“It is a problem that has happened every 40 years – it is the cursed Olympics, and that is a fact,” said Deputy Prime Minister Taro Aso in March, commenting on the then-imminent postponement of the 2020 Tokyo Summer Games.
In 1940, Japan had planned to host the games, yet World War II forced their hand — as was the case with the London games four years later. The Moscow Olympics 40 years later in 1980 saw the West boycott the competition due to the Soviet invasion of Afghanistan, which eventually proved to be fatal for the communist regime. Forty years later, in 2020, Japan is battling the COVID-19 pandemic.
As in the past, the importance of a successful Olympic games remains crucial.
The significance of the Olympic Games as an instrument of gaining prestige and a political and economic boost cannot be understated. The Berlin 1936, Moscow 1980 and Los Angeles 1984 games were meant to serve as examples of each prevailing political system’s superiority, while Athens 2004 and Rio 2016 were viewed as symbols of the host countries’ rejuvenation, despite ultimately materializing as unsustainable vanity projects. Likewise, the 2020 Tokyo Olympics are an attempt to cement Japan’s status as a continuous economic powerhouse and a major actor on the international stage, but also to encapsulate the legacy of Prime Minister Shinzo Abe and his Abenomics policies, implemented since 2012.
Upon returning to power eight years ago, Abe outlined an ambitious plan for Japan’s future course after decades of stagnation, comprising the now-famous three arrows. In the realm of foreign policy, Japan was to pursue a global outlook, which to date has best manifested itself in successful free trade policies. The largest bilateral trade pact ever, between the EU and Japan, was signed in 2018, and the year before Abe rescued the Trans-Pacific Partnership, the viability of which had come under scrutiny after the United States’ withdrawal.
However, it was not the first time that Japan’s longest-serving prime minister used his influence; he had played a personal role in pushing for Tokyo to be chosen to host the 2020 Olympics.
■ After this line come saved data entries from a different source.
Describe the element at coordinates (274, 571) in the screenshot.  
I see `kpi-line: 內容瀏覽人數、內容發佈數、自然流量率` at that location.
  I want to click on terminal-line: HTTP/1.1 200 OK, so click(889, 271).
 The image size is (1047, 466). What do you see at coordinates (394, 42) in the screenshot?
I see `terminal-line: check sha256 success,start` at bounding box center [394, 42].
It was Abe who intervened at the 2013 International Olympic Committee session to aid Tokyo’s bid after concerns about safety had been raised due to the Fukushima nuclear disaster. For the prime minister, hosting the Olympic Games was not merely a question of national pride, but also a major opportunity to demonstrate his leadership skills after a devastating blow to his country’s well-being. The games would provide an ideal outlet to display to the global community Japan’s resilience in the face of adversity, while simultaneously boosting the nation’s economic performance and achieving Abe’s goal of preventing Japan from becoming a “tier two nation.”
At the time, it was estimated that hosting such a massive undertaking would provide the country’s economy with a boost of $30 billion, with the creation of 150,000 new jobs.
Regionally, Japan remains the last of the greats not to host the Olympics in the current century. South Korea successfully staged the 2018 Winter Olympics, and improving inter-Korean relations took the spotlight. Ten years earlier, Beijing hosted the Summer 2008 Olympics in a grand manner, accompanied by ultimately unmaterialized hopes of the regime opening up to the world. In 2022, Beijing will become the first city to have hosted both the Summer and Winter Games. In the light of such developments, as well as China’s overarching global strategy of increasing influence, the success of Tokyo 2020 remains crucial for Abe’s own international outlook.
Now the Tokyo Olympics have been postponed to the summer of 2021 due to the COVID-19 pandemic. Tokyo 2020 President Yoshiro Mori has admitted that should the pandemic not be over by next summer, the Olympics would be canceled. In terms of economic cost, such a scenario could result in a 1.4 percent drop in gross domestic product, reversing the hosting-related gains and then some.
The possibility of the Olympics’ cancellation and the economic fallout created by the pandemic, coupled with the public’s disapproval of Abe’s coronavirus response, could deal a blow to the prime minister’s legacy. While an upset at the next Lower House election is unlikely, questions will be raised about the Liberal Democratic Party’s future course. With Abe not seeking another term as party leader, the pendulum could swing either way between his potential successors — Fumio Kishida, favored by Abe, and Shigeru Ishiba — with the Cabinet approval rating possibly having a great effect on the eventual outcome.
As with the vast majority of pandemic-related issues, the ultimate outcome of the Tokyo Olympics and the supposed “curse” remains to be seen. Regardless, the effect on Shinzo Abe’s legacy will be notable, one way or the other.
Kristo Tamm is a news editor for Estonian Public Broadcasting with a master’s degree in Asian Studies from Tallinn University.